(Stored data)
^^^^

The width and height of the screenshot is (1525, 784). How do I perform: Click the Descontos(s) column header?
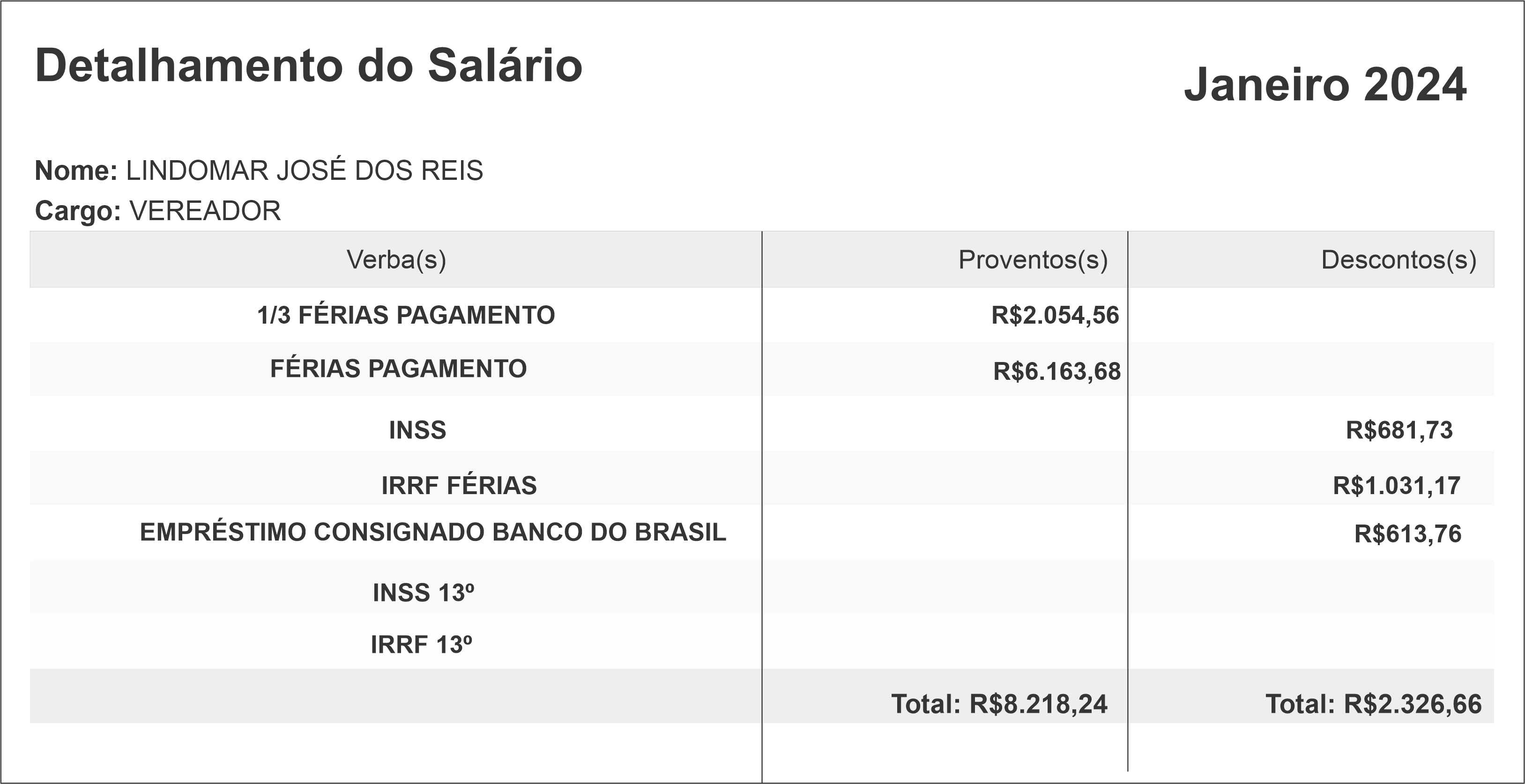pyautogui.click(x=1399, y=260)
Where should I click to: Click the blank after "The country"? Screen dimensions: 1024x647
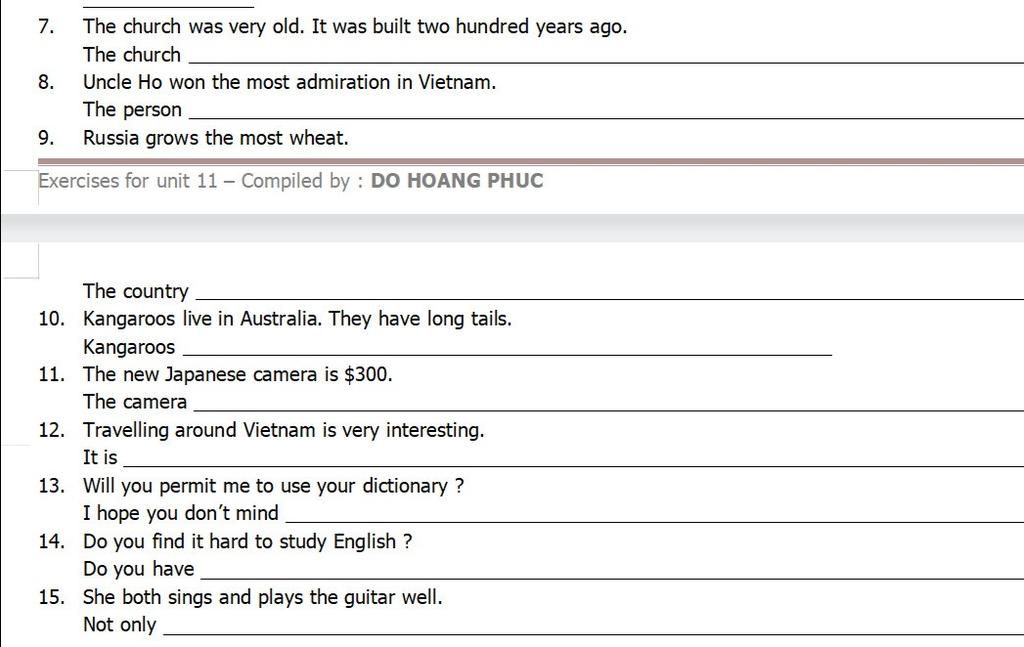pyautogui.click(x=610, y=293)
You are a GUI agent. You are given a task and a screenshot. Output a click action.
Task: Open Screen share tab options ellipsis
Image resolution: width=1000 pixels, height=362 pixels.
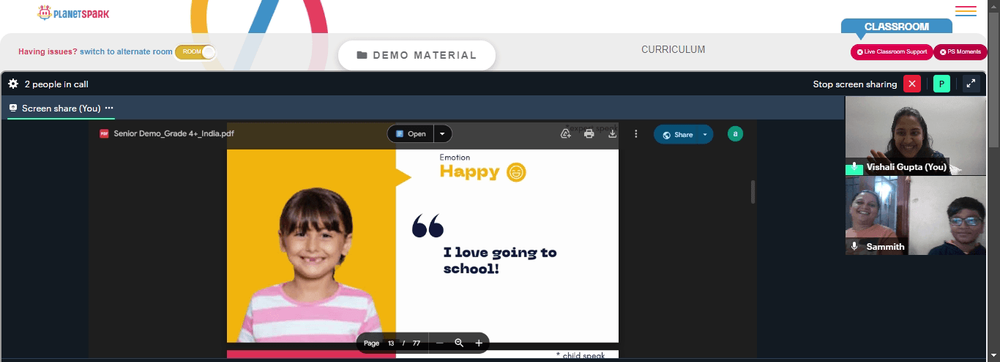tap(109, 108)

^^^^

**YOUR OBJECTIVE**: Transcribe exactly the span of lines that opens with the line holding "Where should I" and closes with the last line of the entries above. Omit pictures.

**TASK ANSWER**:
Where should I click to: Click the blank after "The country"? Screen dimensions: 1024x647
pyautogui.click(x=610, y=293)
You are a GUI agent. You are given a task and a screenshot. Output a click action.
Task: Open Screen share tab options ellipsis
Image resolution: width=1000 pixels, height=362 pixels.
tap(109, 108)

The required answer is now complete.